Another fundamental issue identified by the Judge as he commenced analysis of the experts giving evidence in this case was that those selected should reflect the averagely skilled man in the art or, as it may be, the skilled team. The role of the expert is to assist the court in the identification of the common general knowledge of the skilled man or team at the priority date. For the court to attach any weight to the evidence of the expert on these matters it would be most beneficial if the expert himself was typical of the skilled man in the art. Ideally, he should have knowledge of, and preferably experience in, the relevant field at the relevant date (he may thus have first-hand knowledge of some of the papers to which he is directed). In this particular case, Arnold J. concluded that the experts relied upon by MedImmune were not reflective of those in the skilled team and thus could offer limited assistance in relation to the common general knowledge in the field at the priority date. In contrast one Novartis expert was too skilled, leading the Judge to view his evidence in the context that he was acknowledged to be inventive, something which the hypothetical skilled man is not.

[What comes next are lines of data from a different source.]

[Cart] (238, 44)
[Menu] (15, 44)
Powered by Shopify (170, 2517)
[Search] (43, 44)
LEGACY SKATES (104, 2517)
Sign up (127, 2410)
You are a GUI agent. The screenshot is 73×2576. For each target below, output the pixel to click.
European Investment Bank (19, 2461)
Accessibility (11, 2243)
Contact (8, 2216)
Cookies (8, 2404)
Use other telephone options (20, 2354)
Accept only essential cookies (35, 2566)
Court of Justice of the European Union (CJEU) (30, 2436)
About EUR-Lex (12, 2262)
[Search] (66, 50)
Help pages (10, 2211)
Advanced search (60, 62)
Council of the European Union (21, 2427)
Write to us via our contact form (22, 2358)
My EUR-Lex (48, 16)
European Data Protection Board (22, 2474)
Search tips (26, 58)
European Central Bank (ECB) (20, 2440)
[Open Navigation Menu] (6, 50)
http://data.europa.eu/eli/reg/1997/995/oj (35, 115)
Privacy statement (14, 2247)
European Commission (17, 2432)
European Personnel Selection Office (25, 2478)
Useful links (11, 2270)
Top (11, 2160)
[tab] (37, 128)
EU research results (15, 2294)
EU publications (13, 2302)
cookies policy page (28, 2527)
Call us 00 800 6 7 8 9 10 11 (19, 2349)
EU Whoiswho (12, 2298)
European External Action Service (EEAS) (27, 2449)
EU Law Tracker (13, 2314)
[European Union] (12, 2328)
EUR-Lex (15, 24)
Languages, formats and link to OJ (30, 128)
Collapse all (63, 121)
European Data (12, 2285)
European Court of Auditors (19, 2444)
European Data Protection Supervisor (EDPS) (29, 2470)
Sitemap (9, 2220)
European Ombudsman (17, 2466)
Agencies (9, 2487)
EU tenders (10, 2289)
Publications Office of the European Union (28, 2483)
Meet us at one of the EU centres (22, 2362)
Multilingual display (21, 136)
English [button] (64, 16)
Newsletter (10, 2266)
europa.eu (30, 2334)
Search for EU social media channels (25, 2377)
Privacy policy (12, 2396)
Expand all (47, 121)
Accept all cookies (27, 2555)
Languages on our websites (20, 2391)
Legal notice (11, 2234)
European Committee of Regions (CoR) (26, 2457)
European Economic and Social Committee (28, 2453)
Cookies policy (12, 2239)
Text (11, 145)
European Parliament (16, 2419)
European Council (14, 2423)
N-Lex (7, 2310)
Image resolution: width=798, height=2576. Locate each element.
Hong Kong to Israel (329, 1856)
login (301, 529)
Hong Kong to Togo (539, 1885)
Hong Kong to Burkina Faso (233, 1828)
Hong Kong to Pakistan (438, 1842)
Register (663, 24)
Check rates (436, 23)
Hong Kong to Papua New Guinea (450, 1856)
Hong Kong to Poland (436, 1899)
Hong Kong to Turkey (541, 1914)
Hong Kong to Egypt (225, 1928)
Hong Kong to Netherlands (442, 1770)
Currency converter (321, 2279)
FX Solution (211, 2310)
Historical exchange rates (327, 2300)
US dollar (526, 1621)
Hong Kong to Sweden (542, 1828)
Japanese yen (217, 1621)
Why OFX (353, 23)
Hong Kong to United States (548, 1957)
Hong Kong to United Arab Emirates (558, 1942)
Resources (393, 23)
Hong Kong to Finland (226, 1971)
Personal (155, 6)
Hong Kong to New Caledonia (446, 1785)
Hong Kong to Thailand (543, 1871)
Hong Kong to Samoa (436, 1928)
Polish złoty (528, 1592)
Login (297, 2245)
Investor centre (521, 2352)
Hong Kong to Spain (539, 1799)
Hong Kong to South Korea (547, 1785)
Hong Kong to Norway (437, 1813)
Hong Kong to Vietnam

Arnold J. also raised concerns as to how one of the experts in the MedImmune case was instructed. Whilst in fact the expert was first provided with the relevant documents, asked for his views and only then allowed to see the patent in suit, his report was drafted in a way that did not reflect this, leading the judge to have some concerns as to the instruction process. Where experts have previously given evidence on the same matter in other jurisdictions there is of course the very real risk that any views expressed in the English case are tainted by hindsight, (especially if the UK instruction process as required was not followed).
And finally, the Judge was critical of the instruction of an expert whose first language was not English. Some readers may feel this is rather unfair, especially as in some cases this is very difficult to avoid. However in order to do right by the parties it is essential that the judge can understand all witnesses, and indeed make the most of their knowledge and experience. Of course Arnold J. was not advocating for only English experts to be instructed. Nevertheless we should be alive to the fact that any expert will be under pressure when giving evidence, and in order to do his best it is essential that he understands the questions completely and that what he says can be clearly understood.
This is not the first time these views have been expressed from the Bench. Experience shows however that lessons regularly need to be re-learned.